Effectivement, Hanako Murakami propose un hommage à l’histoire de la photographie et à Louis Ducos du Hauron. Plutôt que de l’évoquer par les livres, elle crée des transformations sensibles pour nous faire pénétrer dans l’imaginaire des praticiens de cette génération, que ce soit à travers le parfum des premières photographies ou à travers les différentes nomenclatures du médium [« Inventer et rêver la photographie »]. Tout cela parle de la photographie et surtout de la passion qu’elle a suscitée et suscite encore. Les clichés en couleurs de Marguerite Bornhauseur [« When Black is Burned »] renvoient quant à eux au plaisir de regarder, à la joie des images. Elles sont exposées aux allées Montmorency, un lieu de promenade important de la commune, un site lui aussi lié au « plaisir de voir ».
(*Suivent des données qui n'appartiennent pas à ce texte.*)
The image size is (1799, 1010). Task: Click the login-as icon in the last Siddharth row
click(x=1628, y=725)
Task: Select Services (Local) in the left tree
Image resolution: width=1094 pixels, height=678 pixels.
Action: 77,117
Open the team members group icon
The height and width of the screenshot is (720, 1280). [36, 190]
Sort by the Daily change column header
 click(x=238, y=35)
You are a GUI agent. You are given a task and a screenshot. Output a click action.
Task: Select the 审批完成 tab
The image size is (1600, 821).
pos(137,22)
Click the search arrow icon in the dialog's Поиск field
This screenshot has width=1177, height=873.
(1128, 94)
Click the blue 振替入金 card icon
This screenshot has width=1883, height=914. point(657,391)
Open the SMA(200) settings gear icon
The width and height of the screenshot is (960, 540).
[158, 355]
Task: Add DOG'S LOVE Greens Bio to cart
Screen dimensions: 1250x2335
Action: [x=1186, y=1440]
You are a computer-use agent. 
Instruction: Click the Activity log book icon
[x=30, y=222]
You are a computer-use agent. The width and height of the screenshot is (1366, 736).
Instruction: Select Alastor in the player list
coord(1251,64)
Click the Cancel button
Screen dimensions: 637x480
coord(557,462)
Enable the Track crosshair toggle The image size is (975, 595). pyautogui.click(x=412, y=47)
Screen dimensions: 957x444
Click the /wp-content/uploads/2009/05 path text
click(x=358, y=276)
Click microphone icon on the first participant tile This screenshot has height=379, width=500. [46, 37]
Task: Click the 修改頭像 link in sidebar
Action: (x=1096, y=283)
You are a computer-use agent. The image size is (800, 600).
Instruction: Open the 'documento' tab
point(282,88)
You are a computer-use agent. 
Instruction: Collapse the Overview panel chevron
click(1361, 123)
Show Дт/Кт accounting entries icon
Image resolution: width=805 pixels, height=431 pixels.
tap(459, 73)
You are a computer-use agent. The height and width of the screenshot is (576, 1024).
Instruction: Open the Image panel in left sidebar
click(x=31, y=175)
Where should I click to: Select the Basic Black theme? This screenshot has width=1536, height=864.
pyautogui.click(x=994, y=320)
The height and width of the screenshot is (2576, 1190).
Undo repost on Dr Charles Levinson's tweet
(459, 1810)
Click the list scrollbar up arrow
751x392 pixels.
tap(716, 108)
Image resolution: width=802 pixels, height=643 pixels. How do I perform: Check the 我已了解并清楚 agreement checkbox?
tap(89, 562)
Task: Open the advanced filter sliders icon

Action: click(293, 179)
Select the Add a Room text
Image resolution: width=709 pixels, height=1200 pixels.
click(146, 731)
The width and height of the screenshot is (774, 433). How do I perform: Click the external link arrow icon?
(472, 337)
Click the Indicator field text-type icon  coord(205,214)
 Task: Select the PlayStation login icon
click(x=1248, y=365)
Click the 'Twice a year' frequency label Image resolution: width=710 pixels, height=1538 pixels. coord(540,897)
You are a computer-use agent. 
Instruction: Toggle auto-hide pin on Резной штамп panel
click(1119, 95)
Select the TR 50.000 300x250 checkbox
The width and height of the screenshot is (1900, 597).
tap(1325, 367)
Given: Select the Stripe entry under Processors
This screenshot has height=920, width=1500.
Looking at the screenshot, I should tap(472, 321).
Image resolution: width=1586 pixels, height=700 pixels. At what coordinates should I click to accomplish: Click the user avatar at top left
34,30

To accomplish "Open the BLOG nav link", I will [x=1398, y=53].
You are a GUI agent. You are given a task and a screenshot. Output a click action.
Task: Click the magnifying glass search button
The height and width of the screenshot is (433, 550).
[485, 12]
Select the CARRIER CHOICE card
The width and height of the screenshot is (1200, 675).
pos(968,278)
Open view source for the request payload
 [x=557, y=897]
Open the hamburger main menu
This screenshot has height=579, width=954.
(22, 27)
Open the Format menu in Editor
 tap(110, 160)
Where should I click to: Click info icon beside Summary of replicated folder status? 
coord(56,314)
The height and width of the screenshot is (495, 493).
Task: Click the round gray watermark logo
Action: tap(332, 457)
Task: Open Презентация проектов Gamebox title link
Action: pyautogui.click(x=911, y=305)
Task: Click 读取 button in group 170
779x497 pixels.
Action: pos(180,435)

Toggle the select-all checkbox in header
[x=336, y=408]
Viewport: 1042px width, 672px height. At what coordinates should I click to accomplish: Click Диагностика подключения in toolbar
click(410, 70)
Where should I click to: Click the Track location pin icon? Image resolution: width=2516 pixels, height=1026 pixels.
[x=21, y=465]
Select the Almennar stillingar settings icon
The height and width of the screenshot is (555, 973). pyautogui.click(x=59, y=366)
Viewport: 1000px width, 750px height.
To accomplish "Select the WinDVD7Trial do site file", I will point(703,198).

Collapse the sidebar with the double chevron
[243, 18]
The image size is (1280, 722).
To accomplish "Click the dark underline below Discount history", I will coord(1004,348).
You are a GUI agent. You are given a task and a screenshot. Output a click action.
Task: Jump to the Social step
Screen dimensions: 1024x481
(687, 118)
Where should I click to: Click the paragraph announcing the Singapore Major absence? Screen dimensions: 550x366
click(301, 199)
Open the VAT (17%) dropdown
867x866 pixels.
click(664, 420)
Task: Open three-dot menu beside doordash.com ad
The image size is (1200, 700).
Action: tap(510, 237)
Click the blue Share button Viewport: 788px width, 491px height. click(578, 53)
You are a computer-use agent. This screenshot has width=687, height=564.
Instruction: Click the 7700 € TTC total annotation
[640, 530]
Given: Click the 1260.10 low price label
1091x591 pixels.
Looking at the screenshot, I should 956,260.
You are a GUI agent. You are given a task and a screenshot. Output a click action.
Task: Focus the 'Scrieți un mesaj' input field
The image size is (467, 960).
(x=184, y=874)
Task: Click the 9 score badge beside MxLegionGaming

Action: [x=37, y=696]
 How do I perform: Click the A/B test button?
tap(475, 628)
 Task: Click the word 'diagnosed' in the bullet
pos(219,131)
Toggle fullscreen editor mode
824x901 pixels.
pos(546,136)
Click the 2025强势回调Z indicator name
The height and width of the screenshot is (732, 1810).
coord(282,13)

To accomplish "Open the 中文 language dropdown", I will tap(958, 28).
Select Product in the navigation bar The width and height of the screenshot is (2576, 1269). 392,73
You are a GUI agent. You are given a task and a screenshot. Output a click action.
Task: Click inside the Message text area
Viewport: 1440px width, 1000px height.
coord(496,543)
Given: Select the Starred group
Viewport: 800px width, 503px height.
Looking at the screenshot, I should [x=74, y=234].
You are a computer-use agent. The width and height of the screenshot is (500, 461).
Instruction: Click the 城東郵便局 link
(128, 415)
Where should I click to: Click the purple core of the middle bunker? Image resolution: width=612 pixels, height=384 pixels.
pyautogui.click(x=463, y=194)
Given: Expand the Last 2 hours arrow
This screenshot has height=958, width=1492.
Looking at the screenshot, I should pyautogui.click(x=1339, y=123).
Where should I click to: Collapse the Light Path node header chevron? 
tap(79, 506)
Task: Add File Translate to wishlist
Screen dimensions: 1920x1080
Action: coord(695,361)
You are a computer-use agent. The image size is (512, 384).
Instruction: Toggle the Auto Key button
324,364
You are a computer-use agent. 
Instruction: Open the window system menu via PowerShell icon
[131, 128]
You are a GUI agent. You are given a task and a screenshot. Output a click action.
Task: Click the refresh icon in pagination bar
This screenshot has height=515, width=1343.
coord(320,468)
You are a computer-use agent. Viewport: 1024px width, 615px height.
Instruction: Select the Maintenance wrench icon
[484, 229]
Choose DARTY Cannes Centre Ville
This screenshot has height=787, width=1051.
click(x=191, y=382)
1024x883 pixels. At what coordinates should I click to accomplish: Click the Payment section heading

Diriez-vous que la force du Festival réside dans son caractère intimiste ?
Lectoure est en effet un festival à taille humaine que l’on peut parcourir en une journée. Il existe une volonté de rester à cette échelle et de ne pas en faire trop. Je pense d’ailleurs qu’il faut avoir cette réflexion actuellement, en matière de programmation, quant à nos festivals : ne faudrait-il pas davantage se concentrer sur quelques projets seulement afin que les visiteurs puissent prendre le temps d’en faire l’expérience ?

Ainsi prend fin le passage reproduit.